Our ultimate hope is to improve the health of our community so that patients with diabetes do not progress to the next stage of illness prematurely and so that they may experience a greater quality of life. If we are successful,10 years from now, no patient will be admitted to a hospital or go to the emergency department in diabetic trouble that could have been prevented. We won’t get there within the Beacon Community Program period itself, but we are working very hard to use the Beacon experience to accelerate us toward that vision. 

2. What about this project most excites the community?

I think the community is most excited about how clinicians will be able to share information about their patients with the goal of impacting diabetic patients’ continuity of care. A few weeks ago, I was at the Salt Lake City Diabetes Expo, and met a woman who carries a USB drive with all of her medical records on it to her doctor’s appointments. She is tired of faxing all of her records and her doctors’ inability to exchange her health information electronically. The work that we are doing now will make it possible for her doctors to share information in the future, and this will make it easier for us to achieve our health goals under the Beacon Community, because it will facilitate doctors and hospitals working together to support patients as they migrate across the health care system. 

3. What are your biggest challenges?

Data availability is one of the biggest questions we face. Are we able to gain access to reliable and accurate data sources in time to evaluate progress?

Competition between payers and providers is always a potentially divisive issue and underlying much of the opportunity we have for improving care, however, we have found that establishing a concrete health improvement goal as a community can break down these barriers and help people work together on something we all care about.

4. What have you learned about this work thus far?

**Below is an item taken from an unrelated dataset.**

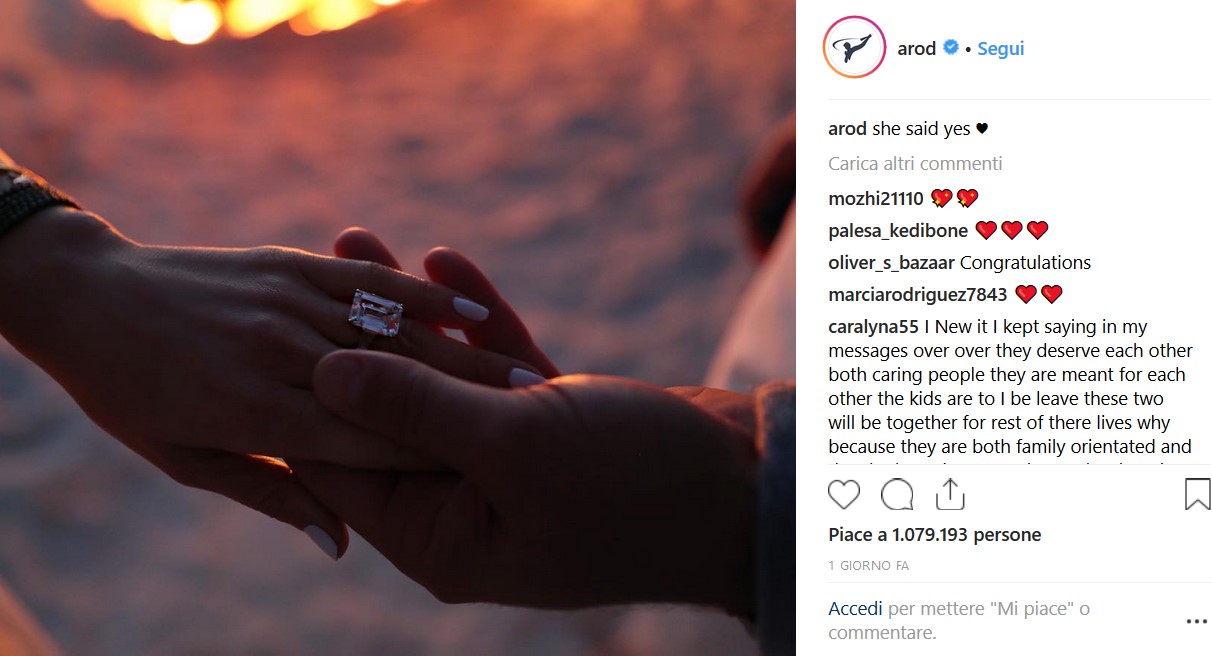Click arod username in caption
This screenshot has width=1212, height=656.
tap(847, 129)
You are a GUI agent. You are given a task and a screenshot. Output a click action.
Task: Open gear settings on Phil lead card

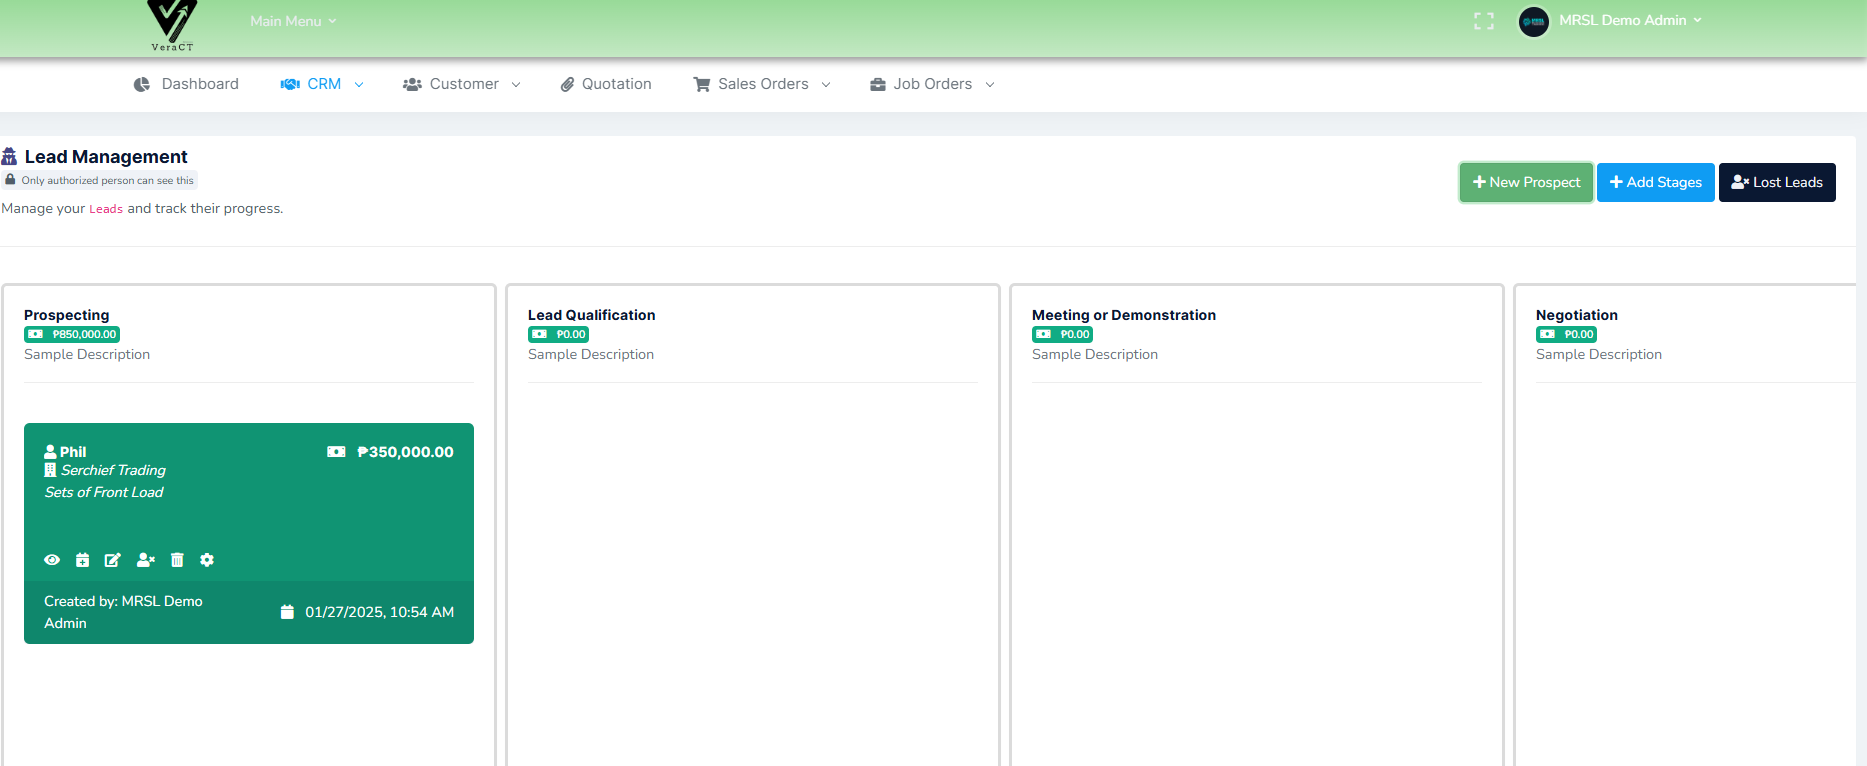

The IC³ Beacon Community has a goal of engaging up to 875 primary care physicians and specialists to agree to deliver diabetes care according to established clinician-derived community standards. They will make use of decision- support tools integrated into electronic health records (EHRs) and develop process improvements inside physician practices within the Salt Lake City metro area. Given the tight timeframe around the Beacon work, HealthInsight has brought together a group of respected clinician leaders and experts in diabetes care from across the community to create a guidebook and formal standard training curriculum for treating diabetic patients. Our community has made the conscious decision to move from competing on “the what” – basic diabetic care principles and evidence-based interventions—to competing on “the how”—execution of agreed-upon best practices. 

5. What motivates you to keep going?

Our part-time medical director is also a provider at a community clinic. Until this year, the clinic operated strictly on paper. They are one of the clinics that have done a great job with diabetic patients. Changing everything over to EHR’s has proven very challenging for the providers and the staff, but they continue to push because they believe it is the right thing to do. They look forward to being connected to each other to coordinate patients’ care and having access to more information, which will enable them to improve their care outcomes. Hard-working providers who try to do the very best for their patients are what keep us all motivated.